This page contains a few notes and a recommended procedure to perform a rolling upgrade for a Elasticsearch cluster utilized by Graylog.

Elasticsearch supports rolling upgrades to avoid downtime during upgrades. Detailed information about the procedures and limitations are provided here.

Graylog supports rolling upgrades without restarting any Graylog node for Elasticsearch upgrades between minor versions. While Elasticsearch supports upgrading from e.g. 6.8 to 7.0, Graylog requires a restart when the major version of the Elasticsearch cluster is changed.

To avoid message loss in case of a rolling Elasticsearch upgrade which requires the restart of Graylog nodes, please follow this procedure:

  1. Temporarily disable ES automatic node discovery if it is used.
  2. Mentally split up the Elasticsearch cluster in two groups by designating each Elasticsearch node to group A or B.
  3. Mentally split up the Graylog cluster in two groups by designating each Graylog node to group A or B.
  4. Temporarily configure each Graylog node from group A to use only Elasticsearch nodes from group A and vice versa for group B.
  5. Pause message processing on each Graylog node from group B or shut down Graylog nodes from group B.
  6. Upgrade all Elasticsearch nodes from group B.
  7. Restart all Graylog nodes from group B.
  8. Pause message processing on each Graylog node from group A or shut down Graylog nodes from group A.
  9. Upgrade all Elasticsearch nodes from group A.
  10. Restart all Graylog nodes from group A.
  11. Revert all changes performed in steps 1 and 4.
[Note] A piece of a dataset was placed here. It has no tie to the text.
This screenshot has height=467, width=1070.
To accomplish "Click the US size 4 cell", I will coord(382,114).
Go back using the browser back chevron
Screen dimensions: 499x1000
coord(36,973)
Before performing this procedure, please make sure that:

  1. You have at least 2 nodes in each of your Graylog and Elasticsearch clusters.
  2. Temporarily splitting up your clusters still allows you to handle the incoming message load.

If performed correctly, this procedure allow you to perform a rolling Elasticsearch upgrade between two major versions without any message loss and a minimal amount of time where a subset of your Graylog nodes is down because of a restart.

Pausing Message Processing on Graylog Nodes

Instead of shutting down individual Graylog nodes, message processing can be paused instead. This has the benefit that all Graylog nodes will continue to accept messages, those nodes on which message processing is disabled will keep in their journal instead of indexing them on Elasticsearch and continue indexing after a restart.

In order to do this, you can pause message processing by going to the web interface of any node, navigate to System -> Nodes, click on the More Actions dropdown next to the node you want to pause message processing and click Pause message processing.